Selected passage:
***

Magpies, it seems, are iconic and demonic at the same time. In the past, they have been viewed in Chinese culture as birds who bring good luck and joy. In many Western cultures, the magpie has had more sinister qualities and has even symbolized evil like its cousin the raven.
This good vs. evil framework works well in sports. Magpies are often mascots for athletic teams (e.g. the Australian Rules Football teams, Victoria’s Collingwood Magpies and the South Australia National Football League’s Port Adelaide Magpies just to name a few.) Scavengers and survivors, magpies are quite intelligent and definitely deserve a certain amount of respect.
However, they also have major attitude and can be very annoying. In some cases, they are even threatening. Take their swooping. Magpies, often when they are looking after their new hatchlings, will dive bomb any unwanted intruder who arrives on their turf. This includes humans, especially kids.

***

Material:
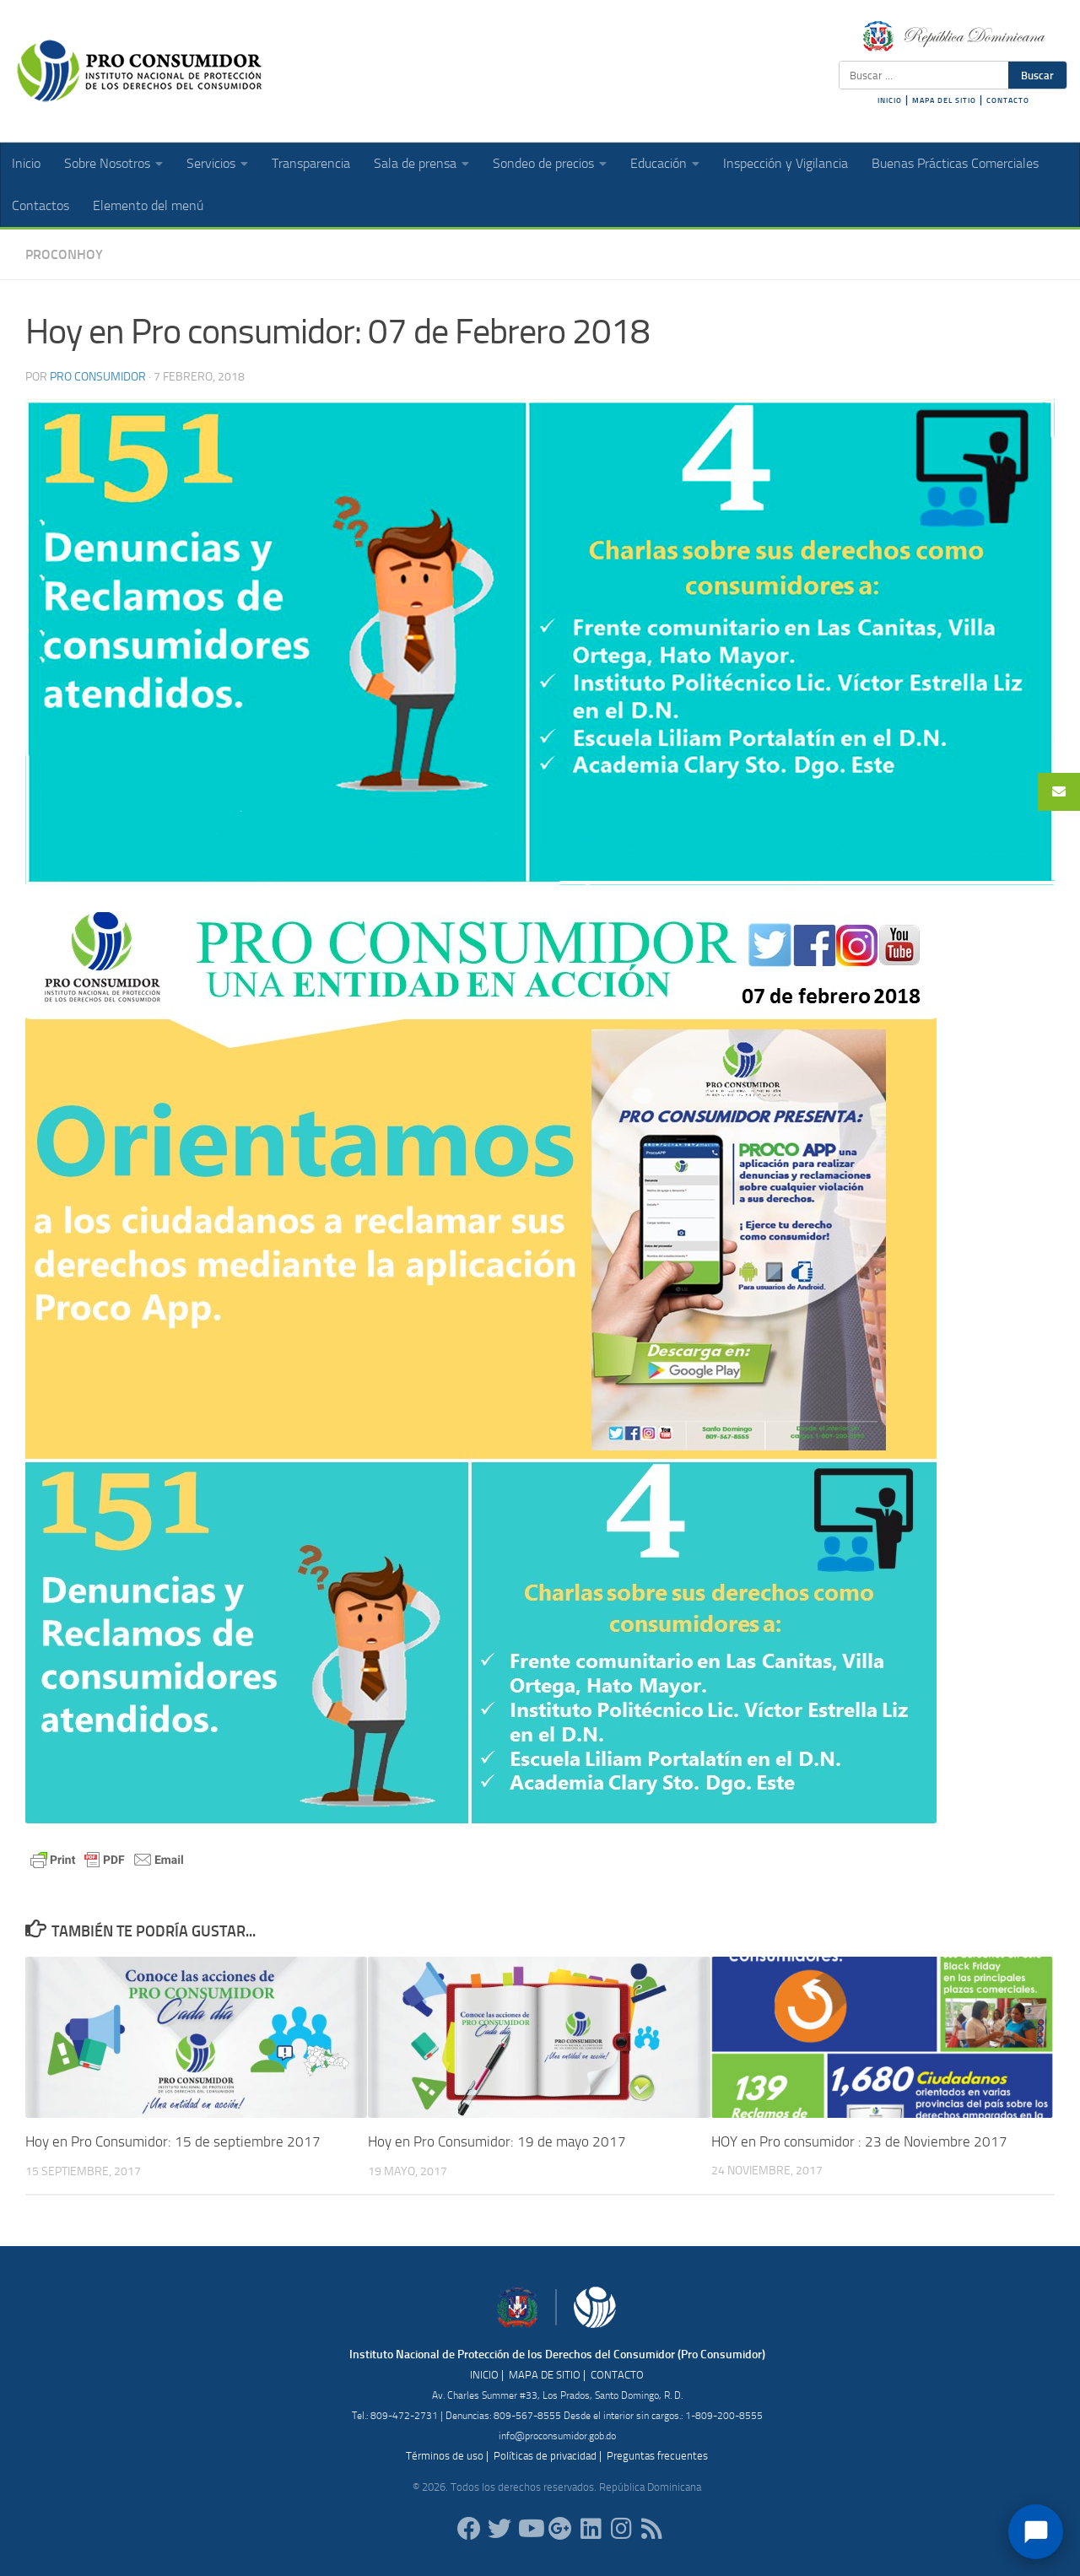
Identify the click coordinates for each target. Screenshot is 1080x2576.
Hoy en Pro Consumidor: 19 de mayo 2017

***

Work instructions:
#1 According to the passage on magpies, how has Chinese culture traditionally viewed magpies?
#2 Reproduce the passage on magpies word for word from "This good vs." to "humans, especially kids.".

Solutions in order:
#1 As birds who bring good luck and joy.

#2
This good vs. evil framework works well in sports. Magpies are often mascots for athletic teams (e.g. the Australian Rules Football teams, Victoria’s Collingwood Magpies and the South Australia National Football League’s Port Adelaide Magpies just to name a few.) Scavengers and survivors, magpies are quite intelligent and definitely deserve a certain amount of respect.
However, they also have major attitude and can be very annoying. In some cases, they are even threatening. Take their swooping. Magpies, often when they are looking after their new hatchlings, will dive bomb any unwanted intruder who arrives on their turf. This includes humans, especially kids.